Houston, Helene, and Sallie moved from Lawn in 1944 to Sulphur Springs, in East Texas, where they made many friends quickly and were active in the Methodist church. Helene and a friend began the Girl Scout program for Hopkins County, and Helene served as a Girl Scout leader.  Her troop had an excellent exhibit at the county fair. The family moved to Bryan, Texas in 1947, where they made many good friends and were active in the church. 

In 1949 they moved to Miami, Florida, at the invitation of Houston’s brother Andy to help in his growing aluminum business.  It was good to be near Andy and his wife Ellie (Elinor) and young children Andrea and Tom.  Virginia moved to Miami later, after Mrs.

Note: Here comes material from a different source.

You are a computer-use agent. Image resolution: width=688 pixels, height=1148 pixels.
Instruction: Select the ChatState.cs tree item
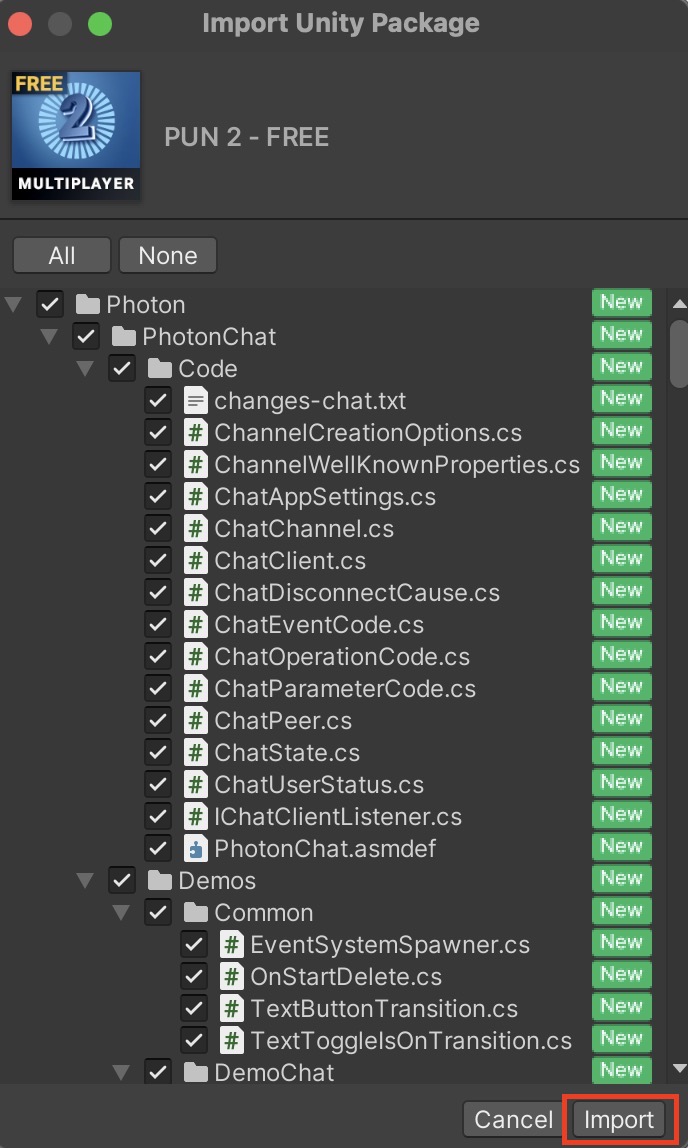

Tyree died in Dallas, and Andy and Ellie’s son Bobby (Robert) was born in a few years.  

Houston enjoyed playing tennis in his spare time, and Helene shared large pink grapefruit and key limes from the trees she tended in the back yard. She also rooted little lime trees to give to her many friends and neighbors. Books were important to Helene from a very young age, and she also spent spare time writing, including pieces about her experiences and observations and her autobiography.  Houston and Helene entertained a number of Tyree family members who made trips to Miami, and her sister Ruth and husband J.C enjoyed a visit, also.

When Houston became the Tennis Pro at Miami Shores Country Club in the 1960s, Helene enlisted a friend to teach her bookkeeping so that she could keep the Pro Shop books for Houston. She continued to keep meticulous personal financial ledgers and records after Houston’s retirement. Grandchildren Valerie and Ty always had a good time on long visits with “Grana” and “Grandang” in Miami Shores.

Houston suffered a head injury from a fall while playing tennis in 1978.  Helene cared for him in their home as he gradually declined physically and mentally. After his death in 1982, she remained in Miami until she decided to move to Raleigh in 1990, at the age of 80, to be near her family. She was very happy in her apartment in Raleigh, and she made many friends of all ages. She often noted she had lived “40 years in Texas and 40 years in Miami.”

In 1999, after a fall in West Virginia at a Tyree family reunion, Helene moved to an assisted living community in Raleigh. When she reached 90 years of age she began to wonder aloud if she would reach her 100th birthday. And she did. On October 4,, 2009, Helene had a wonderful 100th birthday party with her family and all the residents and staff, enjoying an excellent juggling show, a slide show of photos from her first 100 years, and ice cream with a very large cake decorated with roses because Helene’s middle name is Rose.

Helene’s health gradually declined, but she continued to enjoy eating, wheeling herself around the facility in her wheelchair, looking at the clouds and trees, and straightening or cleaning if she noticed any bit of lint, as she had done all her life. She often looked at the pines, oaks, poplars, and other tall trees and observed, “We don’t have tall trees like that in Texas.”

On October 4, 2010, at her 101st birthday celebration, Helene demonstrated her lifelong love of sweets as she enthusiastically ate a large piece of cake. Helene’s health began to decline rapidly after experiencing seizures on October 18, 2010. She died peacefully on Sunday, October 24, 2010, in Raleigh. 

Helene lived 40 years in Texas, 40 years in Miami, and 21 years in Raleigh.

Her remains have been returned to her beloved West Texas to rest beside Houston and near Mama, Papa, Ruth, Paul, Ky, and many other family and friends at Dewey Cemetery.

Helene and Houston are survived by their daughter Sallie Tyree Everette and husband John, their granddaughter Valerie Woods and husband Duncan, grandson John Tyree (Ty) Everette and fiancée Amy Gleason, nieces and nephews Doris Montgomery Hanks, Billie Ruff Cook Willis, Paul Cook, Jr., Jan Cook, Pete Tyree and wife Pat, Bill Tyree and wife Joanne, Neel Tyree and wife Beverly, Dick Miller and wife Joanne, Fenton Miller and wife Carol, Bill Miller and wife Carol, Jack Miller, Ellen Tyree, Andrea Tyree, Tom Tyree and wife Maxine, Robert Tyree and wife Mary, and many other Cook and Tyree extended-family members.


A Happy Couple


Helene and Houston were married in 1929 by Houston’s father at Helene’s mother’s home in Lawn, Texas, and they enjoyed a very happy marriage.